The PI3K/AKT/mTOR pathway regulates diverse physiological and pathological processes (Fattahi et al., 2020). Due to its significance, this pathway has become a major focus of research for developing treatment strategies across diverse diseases (Fakhri et al., 2021; Huang et al., 2022; Nepstad et al., 2020; Yu, Wei & Liu, 2022). Previous research suggests that PI3K/AKT/mTOR activation promotes osteoblast differentiation in rat BMSC cells (Zhao et al., 2021). Moreover, cadmium can induce osteoporosis in ducks via the P2X7/PI3K/AKT pathway, which is known to regulate the activity of osteoblasts and osteoclasts (Ma et al., 2021b).
In accordance with these findings, we found that EGCG raised PI3K, p-Akt, and p-mTOR levels, along with an elevated Bcl-2/Bax ratio, thus mitigating apoptosis. These results underscore the importance of the PI3K/AKT/mTOR signaling pathway in mediating EGCG’s protection against cadmium-induced osteoblast damage.

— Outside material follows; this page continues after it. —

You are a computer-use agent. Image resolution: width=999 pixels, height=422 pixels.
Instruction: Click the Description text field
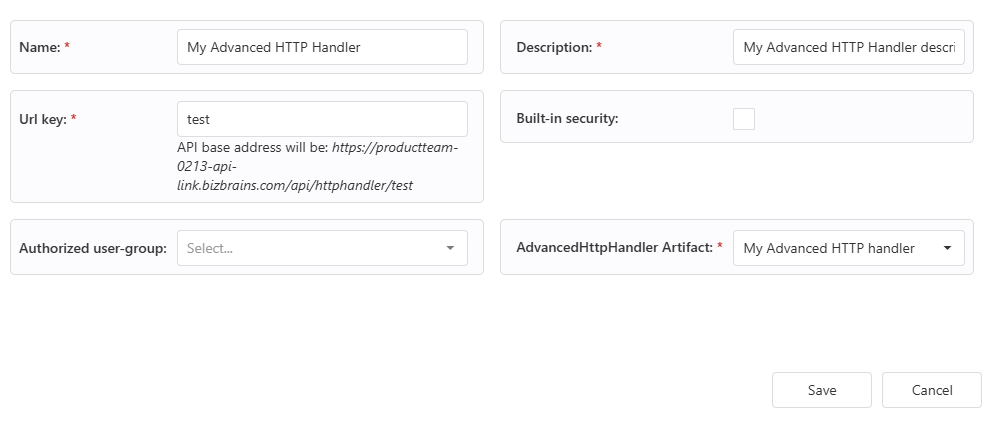point(848,47)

The Nrf2/HO-1 pathway is a crucial regulator of cellular defenses against oxidative stress, functioning to suppress inflammation and apoptosis (Meng et al., 2022). Xie et al. (2020) demonstrated that EGCG counteracts the detrimental effects of ionizing radiation on intestinal epithelial cells by eliminating ROS and preventing cell death. Our study further delved into the antioxidative mechanism of action EGCG. Consistent with recent studies, our findings revealed a notable increase in Nrf2 levels as well as those of the antioxidant enzyme HO-1 in the EGCG-treated group. Our results revealed a possible link between EGCG’s anti-apoptotic effect and Nrf2/HO-1 activation. Furthermore, these results suggest that EGCG’s protective effect against cadmium-induced damage in MC3T3-E1 cells may involve the activation of both PI3K/AKT/mTOR and Nrf2/HO-1.
Conclusions
Our research demonstrates that EGCG protects MC3T3-E1 cells from cadmium-induced cell death and dysfunction. The cytoprotective effects of EGCG may rely on multiple mechanisms, including those associated with the PI3K/AKT/mTOR and Nrf2/HO-1 axes. Our investigation has identified a promising pharmacological agent for treating osteoblast dysfunction induced by cadmium. Further investigation using animal models will explore the mechanism of EGCG in reversing cadmium-induced functional impairment.